__SOURCE MATERIAL__.

-*-

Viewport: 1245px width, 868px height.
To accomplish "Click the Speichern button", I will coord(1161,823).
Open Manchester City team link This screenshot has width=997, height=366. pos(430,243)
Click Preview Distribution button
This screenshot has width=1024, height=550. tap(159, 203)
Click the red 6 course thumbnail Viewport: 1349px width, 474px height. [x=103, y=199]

-*-

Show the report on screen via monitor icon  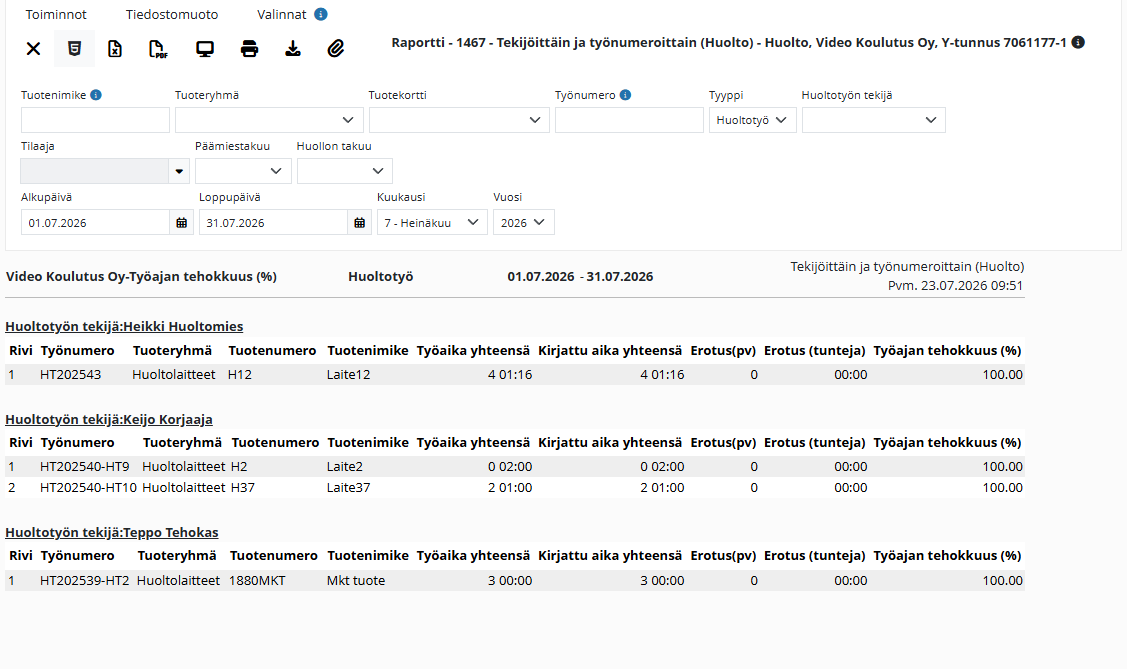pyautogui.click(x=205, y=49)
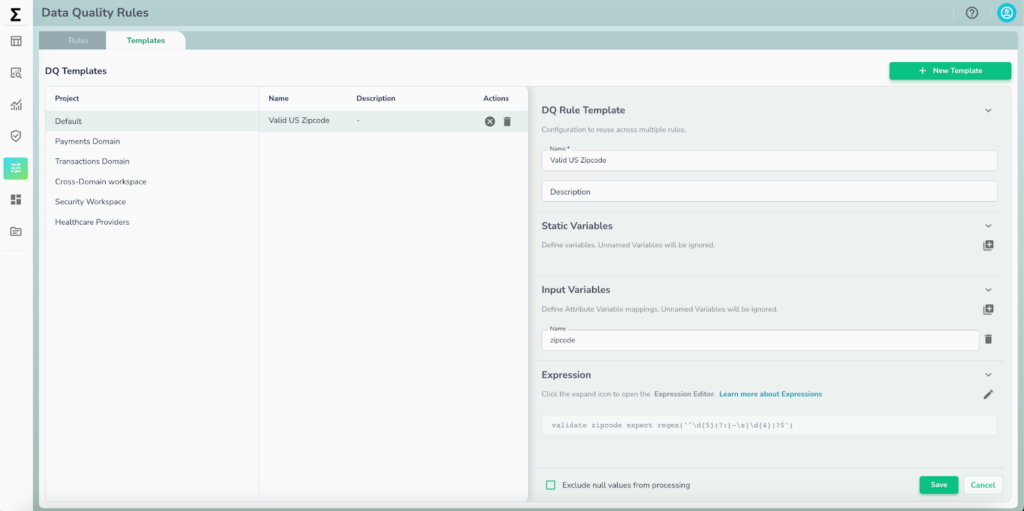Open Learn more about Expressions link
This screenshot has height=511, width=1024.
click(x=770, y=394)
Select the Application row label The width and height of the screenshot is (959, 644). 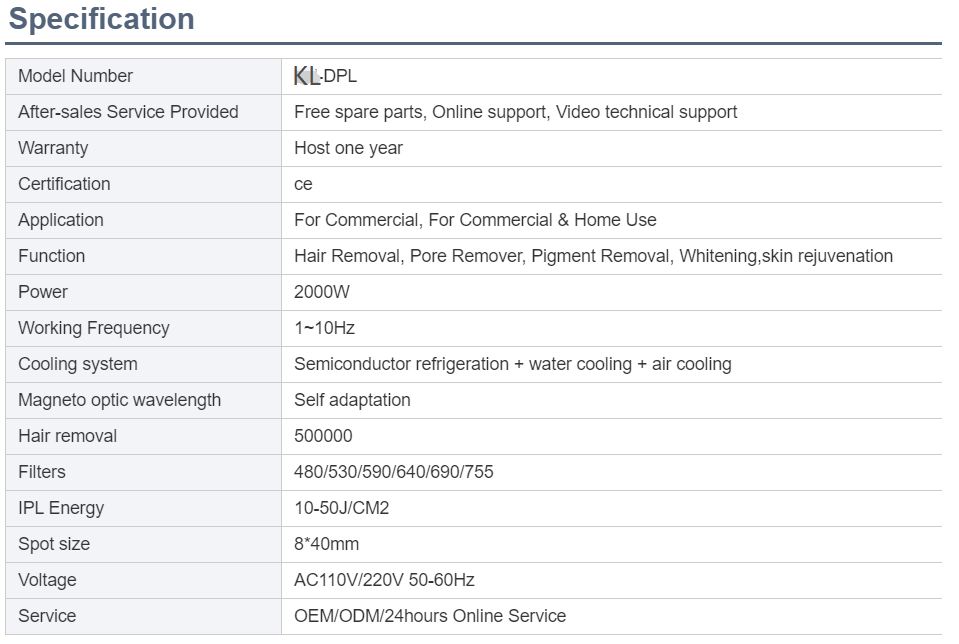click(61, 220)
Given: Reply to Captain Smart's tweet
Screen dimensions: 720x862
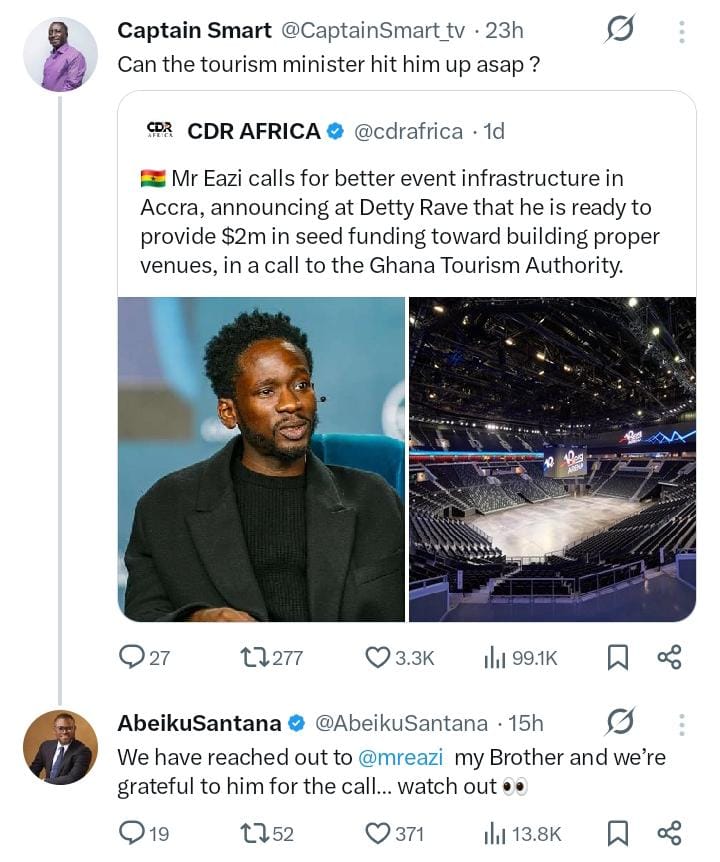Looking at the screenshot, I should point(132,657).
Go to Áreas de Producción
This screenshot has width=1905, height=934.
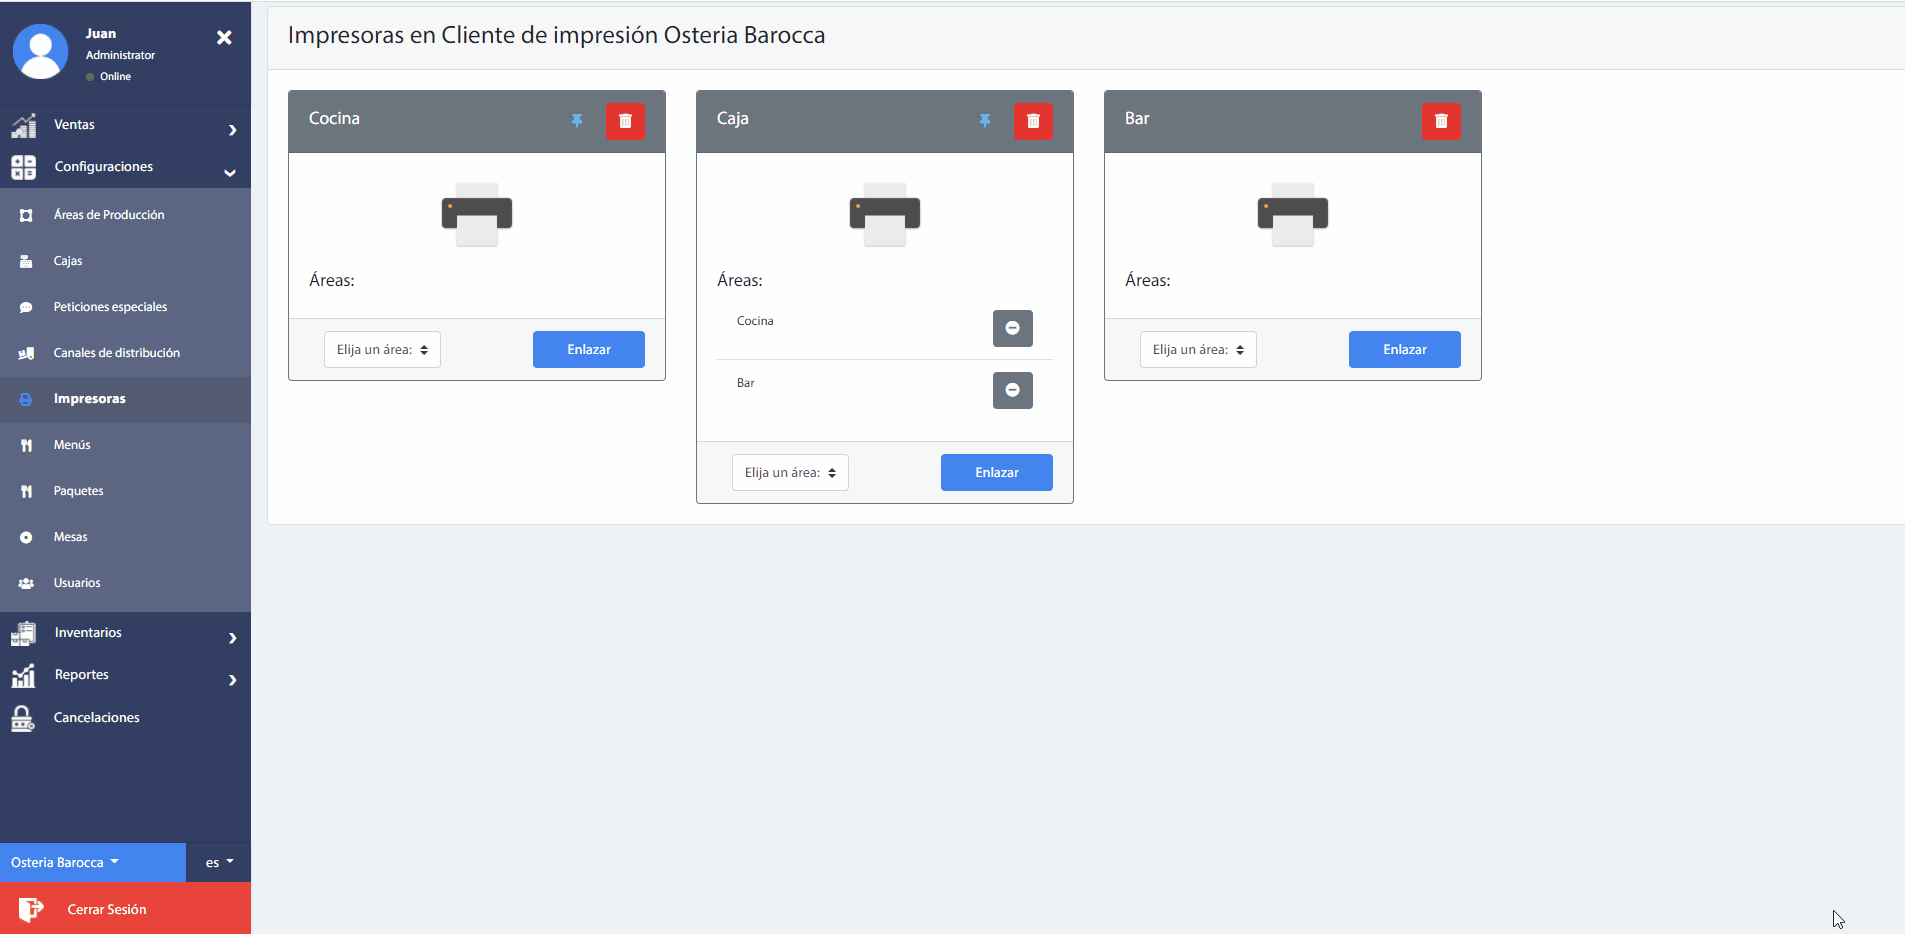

-*-

__YOUR GOAL__. Everything from the line with "Viewport: 1245px width, 868px height." through the line with "Click the red" should be written out exactly as it appears above, end lines included, and nothing outside that range.

__ANSWER SPACE__.
Viewport: 1245px width, 868px height.
To accomplish "Click the Speichern button", I will coord(1161,823).
Open Manchester City team link This screenshot has width=997, height=366. pos(430,243)
Click Preview Distribution button
This screenshot has width=1024, height=550. tap(159, 203)
Click the red 6 course thumbnail Viewport: 1349px width, 474px height. [x=103, y=199]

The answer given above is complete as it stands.